Ha! I hope Richard sees this. Perfect response.
Thank you, Joan and Shirley. Congratulations, Joan. I’ve watched as your book put on feathers and grew wings and now it’s taken flight. I look forward to reading it. A respectful bow to you for facing your personal darkness and finding a way into light.
After my father’s death when I was a child, my mother turned icy. He’d been sick for 12 years. She was only 44. There were no bereavement support groups then and she had few close friends. Her grief and the family grief went underground and was never expressed or discussed. I felt abandoned by her emotional and physical absence. Forty years after my father’s death, as she sank into dementia, her defenses softened and she began to talk about her grief and weep over her losses. We wept together. I’m grateful we made heart contact while she knew who I was. Even without a softening from your mother, you changed the family script.
Thank you Elaine. It was a softening like your mother’s that I yearned for. It took a while for me to get over the fact that it would never happen, but rather than spend the rest of my life living with bitterness, I decided to move on and become the person I wanted to be.
Elaine, no wonder you have become such an expert in the psychology and spirituality surrounding grief. You have lived through the negative impact of assimilated, unacknowledged grief. I’m not sure I knew, or remembered, that part of your own story. Thanks for sharing it here.
Joan, I continue to be in awe of your courage and resilience as I learn more of your life story. Knowing that there was a better way for you, believing that forgiveness is a gift we give ourselves, learning that there was a label that would help you understand — all have brought you here today. And I’m so glad to know you. Congratulations dear one. (and thank you, Shirley)
Thank you for this, Joan and Shirley. I am knee deep in writing my painful Memoir (at age 54) and dealing with much unresolved anger towards both parents I love your line ‘I decided to move on and become the person I wanted to be.’ I look forward to reading your story.
Thank you, Michelle. While I was writing my memoir the unresolved became resolved by my understanding that I couldn’t change my story or my parents. I had to let go of blame and accept what I had been given.

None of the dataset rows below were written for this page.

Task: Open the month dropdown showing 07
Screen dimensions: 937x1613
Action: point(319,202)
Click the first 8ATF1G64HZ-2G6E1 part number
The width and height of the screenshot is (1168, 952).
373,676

I hope your writing gets easier for you.
Hi Michelle, Joan and I both know how much work it is to write a memoir–even without a history of trauma. But Joan knows better than I what you are going through right now. One of the things Joan did was expand the frame of the narrative. That gave her control in writing that she didn’t often have in life when dealing with her mother.
Shirley, thank you so much for sharing your friend Joan’s story. Joan, you are liken to a Phoenix,you rise from the ashes. You now choose to rise each morning, taking great solace, comfort, peace. You have decided on how to start your day and to change the way you think about your day.
How does one define the quality of life at what ever age you are at? I think, as you said, is to learn along the way, to seek help and insight, and to face this day, and the days that lay ahead with curiosity and wonder.
I will be adding Joan’s book to my ‘must read’ list.
June, your poetic description of Joan’s choice to live each day positively shows me you are one of our kindred spirits. We are phoenixes who rise every day and start again to experience fully the gift of life.
June, You have made my day! I have a lot to live up to. On occasion rising to greet the day with taking “great solace, comfort, peace,” is difficult. But I try my best even when I’m feeling low to live each day positively, as if it were my last. Thank you so much for your kind words!